Interview exclusive avec la lauréate du prix Nobel de la paix, Rigoberta Menchú
La lauréate du prix Nobel de la paix et militante des droits des femmes et des peuples autochtones, Rigoberta Menchú, était la principale intervenante de la conférence du CCRE sur l’égalité, la diversité et l’inclusion qui rassemble 500 représentants locaux et régionaux européen.
C’est dans ce cadre que nous avons interviewé cette figure emblématique sur comment bâtir des communtaurés dans lesquelles personne n’est laissée sur compte.
Pourquoi avoir accepté un tel engagement ?
C’est une grande chance d’être présente aujourd’hui car ceux qui participent à cette conférence sont des représentants de collectivités, en lien direct avec la population, l’éducation, la participation citoyenne et surtout avec l’application des concepts d’égalité, de diversité et d’inclusion. Je crois qu’aujourd’hui, le monde a besoin de plateformes extraordinaires pour travailler sur des sujets transcendants tels que le respect de la diversité et de l’inclusion. Ce qui compte, c’est la volonté des citoyens d’intégrer ces valeurs dans leur vie quotidienne.
Votre combat pour la reconnaissance des peuples autochtones d’Amérique est un symbole de la lutte contre toutes formes de discrimination, l’Europe fait face à une vague de populisme et de nationalisme qui ne la met pas à l’abris de phénomène de discrimination. Quels messages pouvez-vous transmettre aux participants de la conférence ?
Tout d’abord, la diversité est notre nature universelle. Nous sommes tous différents. L’affirmation que nous pouvons vivre ensemble dans le respect mutuel, la reconnaissance de l’autre et la coexistence pacifique, est très importante dans le monde actuel. Mais surtout, c’est une richesse que nous devons savoir apprécier. Les peuples autochtones ont vécu dans les lieux les plus inhospitaliers. Mais nous ne sommes pas des victimes, nous sommes des êtres humains qui vivent avec Mère Nature et nous l’apprécions. Je pense que l’Europe, qui compte aujourd’hui des migrants, doit lutter contre les phobies et celles-ci sont nombreuses. Différents types de harcèlements ont également lieu, notamment sur les réseaux sociaux. Il y a beaucoup de négativité. Nous devons rééduquer la population et investir dans notre façon d’éduquer. Il s’agit d’un investissement dans l’éducation qui permet tirer avantage de nos différences et de la complémentarité de chacun.
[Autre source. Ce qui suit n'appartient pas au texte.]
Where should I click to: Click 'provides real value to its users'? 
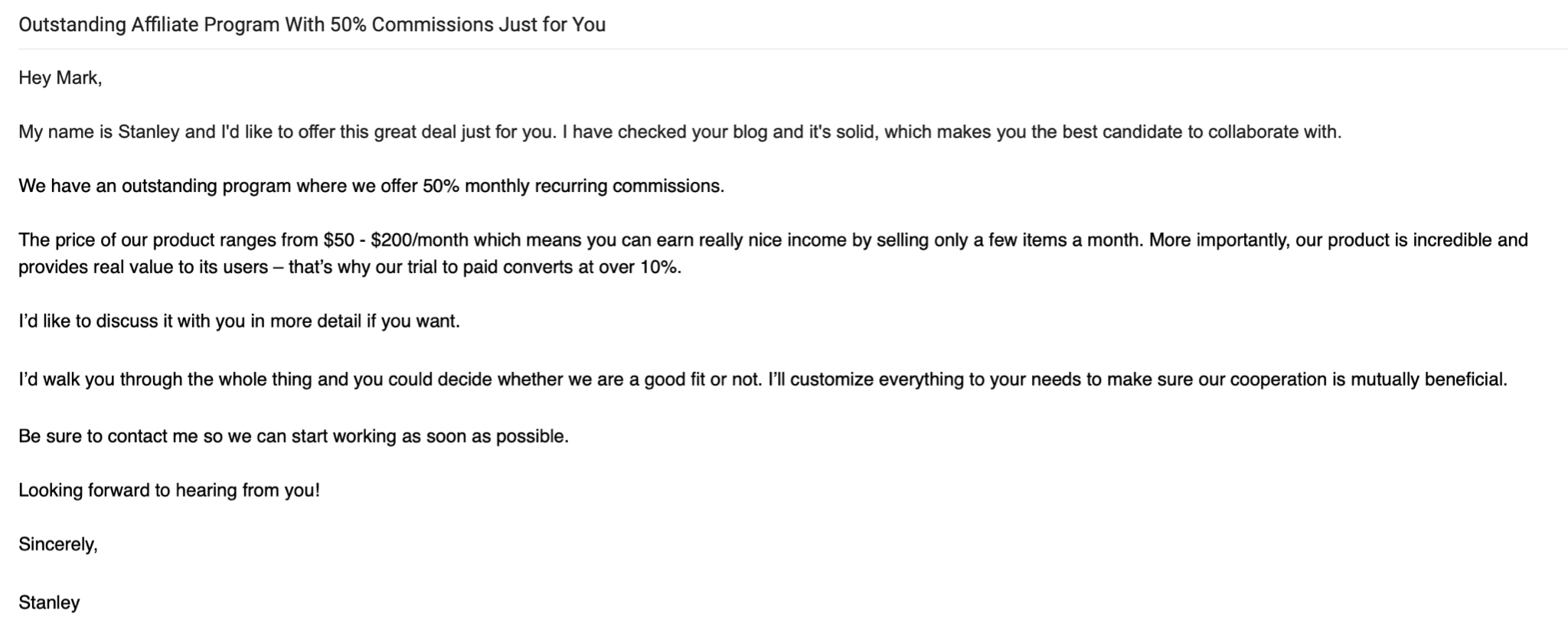tap(143, 268)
Les élu(es) participants à la conférence viennent présenter leurs politiques d’intégration des minorités et en faveur de l’égalité. De votre grande expérience, comment faciliter l’inclusion de toutes et tous dans nos sociétés ?
Les objectifs du millénaire étaient très importants, mais leur mise en œuvre l’est encore plus. Je crois que les Nations unies n’ont pas eu les moyens de faire connaître ces objectifs aux citoyens, par le biais des municipalités. C’est dans les municipalités que les gens vivent, qu’ils sont en proie à la violation de leurs droits humains et qu’ils sont tenus responsables de leur propre développement. Ces objectifs nous ont apporté de l’entrain, mais nous ne sommes pas allés au-delà.
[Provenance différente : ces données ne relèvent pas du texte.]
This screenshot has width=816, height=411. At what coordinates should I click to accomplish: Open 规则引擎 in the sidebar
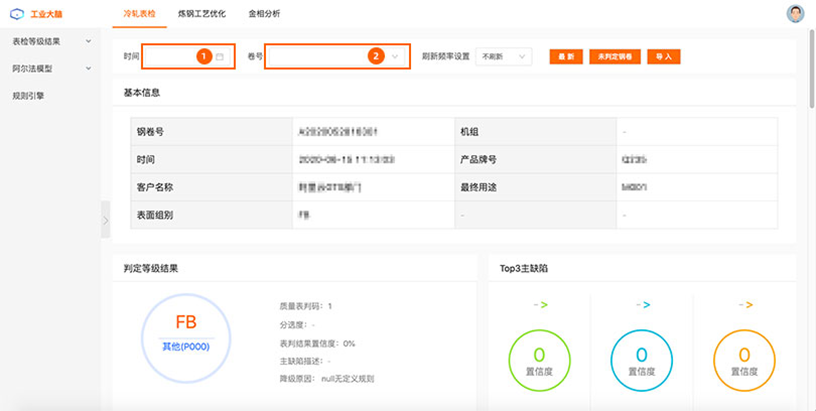tap(28, 96)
Heureusement, dans le domaine des droits des femmes, beaucoup de progrès ont été réalisés. Je crois que l’Espagne est un exemple à ce niveau. L’Espagne compte désormais plus de femmes ministres que d’hommes ? Espérons que cela change la donne et génère un mouvement d’émulation.
En Amérique latine, nous avons réalisé des progrès, notamment en matière de féminicide. Des lois condamnent ceux qui perpétuent les crimes à l’égard des femmes pour le seul fait qu’elles sont des femmes. Mais beaucoup reste à faire. La participation des femmes aux élections est souvent mal considérée. Certaines lois, à l’échelle locale, ont permis d’atteindre la parité. Mais ces lois ne sont pas toujours appliquées. La route est encore longue mais restons optimistes. Le rôle des municipalités est essentiel car beaucoup d’initiatives peuvent y émerger, comme des associations de femmes. Le militantisme des femmes va de pair avec les progrès que nous avons réalisés.